Задача
Верни без изменений фрагмент текста о пощечине в лагере, заключенный между «После нескольких минут» и «пожаловаться, доказать справедливость.» включительно.

Исходный текст
Дальше покатилось все очень быстро. Первый сержант: «А, это поп» — «Чего же ты поп ночью шатаешься по лагерю?» Первый сержант подходит ко мне, дает мне пощечину с треском и говорит: «Ну, проваливай» — убирайся. Я не подставил согласно Евангелию щеку для другой пощечины, только вернулся в свой барак очень злой и возмущенный. Если бы не забота о Болеславе — подумал я — то можно было бы пожаловаться на этого сержанта начальнику лагеря. Пусть меня посадят в карцер, но какое он имеет право меня так оскорблять?
После нескольких минут размышлений я подумал: собственно, это обязанность патруля запаковать меня в карцер сразу же. Тем временем оба сержанта остановились на том, что следует немедленно покарать меня. С их стороны это было гуманно, говоря сердито, это был «советский гуманизм» — но несомненный. Естественно, этот инцидент можно бы использовать для антисоветской пропаганды. Можно бы
говорить о том, как героический католический священник, со сверхчеловеческим посвящением исполняя свои обязанности, был пойман, узнан, получил пощечину от жестокого солдата, и у него даже не было возможности пожаловаться, доказать справедливость.
Да, но была ли бы такая пропаганда честной с моей стороны?

Исходные данные
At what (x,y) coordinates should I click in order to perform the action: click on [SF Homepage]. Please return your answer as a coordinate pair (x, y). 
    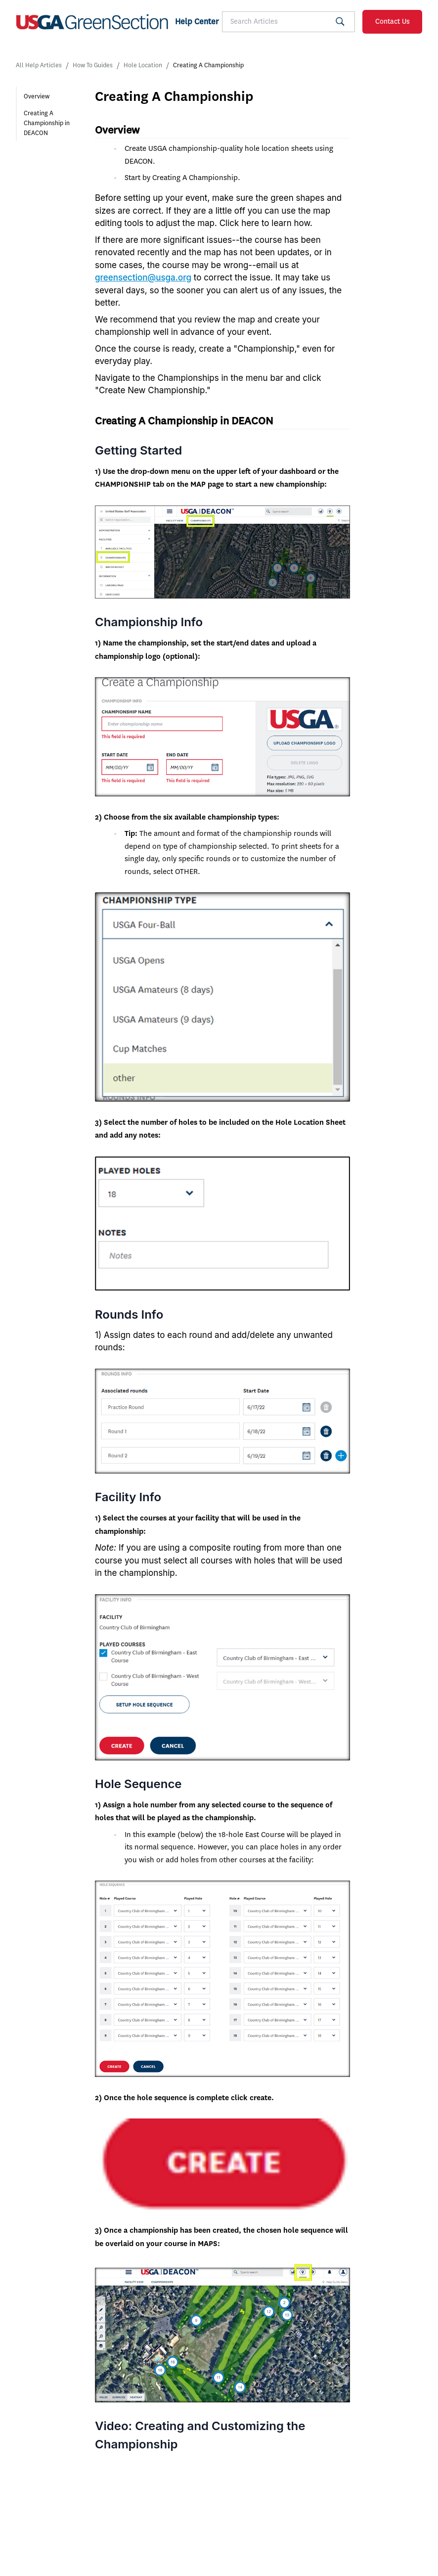
    Looking at the image, I should click on (117, 22).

Ответ на задачу
После нескольких минут размышлений я подумал: собственно, это обязанность патруля запаковать меня в карцер сразу же. Тем временем оба сержанта остановились на том, что следует немедленно покарать меня. С их стороны это было гуманно, говоря сердито, это был «советский гуманизм» — но несомненный. Естественно, этот инцидент можно бы использовать для антисоветской пропаганды. Можно бы
говорить о том, как героический католический священник, со сверхчеловеческим посвящением исполняя свои обязанности, был пойман, узнан, получил пощечину от жестокого солдата, и у него даже не было возможности пожаловаться, доказать справедливость.